The Student News Site of San Francisco State University

Golden Gate Xpress

Textbooks for $2 or less available from used bookstore

Books, vinyl records, DVDs and CDs are available for purchase in the Used Book and Media Store of the SFSU library building
Neal Wong
Barbara Loomis shelves books in the Friends Used Book & Media Store on Feb. 7, 2024. (Neal Wong / Golden Gate Xpress)

At the beginning of each semester, many students scramble to purchase expensive textbooks. Some fail to notice the giant signs announcing books and media available for just $1 or $2 in the Friends Used Book and Media Store, which is in San Francisco State University’s library building, across from Peet’s Coffee.

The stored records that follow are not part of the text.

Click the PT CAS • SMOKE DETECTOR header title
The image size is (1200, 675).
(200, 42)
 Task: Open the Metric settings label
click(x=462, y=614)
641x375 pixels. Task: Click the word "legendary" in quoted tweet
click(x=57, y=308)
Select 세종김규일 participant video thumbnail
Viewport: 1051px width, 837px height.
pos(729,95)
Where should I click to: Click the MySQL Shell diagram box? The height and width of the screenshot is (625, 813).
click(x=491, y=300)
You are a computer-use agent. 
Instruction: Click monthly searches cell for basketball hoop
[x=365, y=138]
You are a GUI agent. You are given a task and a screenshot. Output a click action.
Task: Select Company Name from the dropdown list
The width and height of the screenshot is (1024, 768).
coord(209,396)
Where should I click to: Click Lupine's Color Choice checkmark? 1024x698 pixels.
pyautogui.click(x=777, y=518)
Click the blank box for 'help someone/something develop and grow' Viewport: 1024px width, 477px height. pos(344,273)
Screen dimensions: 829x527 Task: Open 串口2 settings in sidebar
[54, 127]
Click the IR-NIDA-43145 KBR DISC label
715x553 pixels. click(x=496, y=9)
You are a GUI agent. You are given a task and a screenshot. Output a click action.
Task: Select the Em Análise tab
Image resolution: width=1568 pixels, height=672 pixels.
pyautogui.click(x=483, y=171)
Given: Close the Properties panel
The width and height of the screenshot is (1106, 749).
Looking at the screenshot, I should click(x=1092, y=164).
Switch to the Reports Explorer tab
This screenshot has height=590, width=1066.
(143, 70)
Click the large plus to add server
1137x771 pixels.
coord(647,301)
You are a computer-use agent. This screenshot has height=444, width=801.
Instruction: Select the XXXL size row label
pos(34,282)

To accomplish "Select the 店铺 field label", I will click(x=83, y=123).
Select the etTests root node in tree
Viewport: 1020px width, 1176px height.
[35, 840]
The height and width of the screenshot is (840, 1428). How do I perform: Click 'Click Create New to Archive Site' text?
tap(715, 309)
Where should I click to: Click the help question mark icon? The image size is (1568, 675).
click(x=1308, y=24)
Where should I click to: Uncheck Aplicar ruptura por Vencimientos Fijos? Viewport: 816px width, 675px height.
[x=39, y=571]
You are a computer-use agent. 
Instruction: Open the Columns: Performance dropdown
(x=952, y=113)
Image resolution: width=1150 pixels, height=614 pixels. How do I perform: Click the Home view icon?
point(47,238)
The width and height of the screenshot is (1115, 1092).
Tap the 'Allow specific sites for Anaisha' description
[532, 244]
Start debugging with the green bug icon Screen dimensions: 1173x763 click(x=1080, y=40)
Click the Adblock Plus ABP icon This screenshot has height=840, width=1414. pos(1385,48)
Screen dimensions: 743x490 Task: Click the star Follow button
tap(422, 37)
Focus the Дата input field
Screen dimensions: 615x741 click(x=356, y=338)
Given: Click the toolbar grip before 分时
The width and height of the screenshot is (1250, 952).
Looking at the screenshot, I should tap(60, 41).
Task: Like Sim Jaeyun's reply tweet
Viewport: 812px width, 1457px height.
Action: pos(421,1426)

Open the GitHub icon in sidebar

“It’s a really good deal,” said Barbara Loomis, the president of Friends of the J. Paul Leonard Library.

The nonprofit was founded in 1980 to support the library. The organization operates the bookstore, hosts events, and solicits gifts and donations for the library. When Loomis worked as a history professor, her colleagues were active in the organization and recruited her.

“Initially, the organization gathered books and had sales out in the courtyard, like once or twice a year,” Loomis said.

Eventually, they gained a permanent space in the library building. The organization raises around $25,000 to $30,000 annually, according to Loomis.

“Every once in a while, we have to do something like buy a new book cart or we have telephone bills that we pay, but other than that, it pretty much all goes to the library,” Loomis said.

Students walk past the Friends Used Book & Media Store on Feb. 12, 2024. (Neal Wong / Golden Gate Xpress) (Neal Wong)

That money is used to purchase equipment and materials that can’t be funded otherwise.

“For instance, the Bay Area Television Archives uses a digitizer that the Friends of the Library purchased for them,” Loomis said.

The money also funds library projects and up to five $2000 scholarships for students who work in the library or volunteer in the bookstore.

All books, vinyl records, DVDs and CDs sold in the store come from donors.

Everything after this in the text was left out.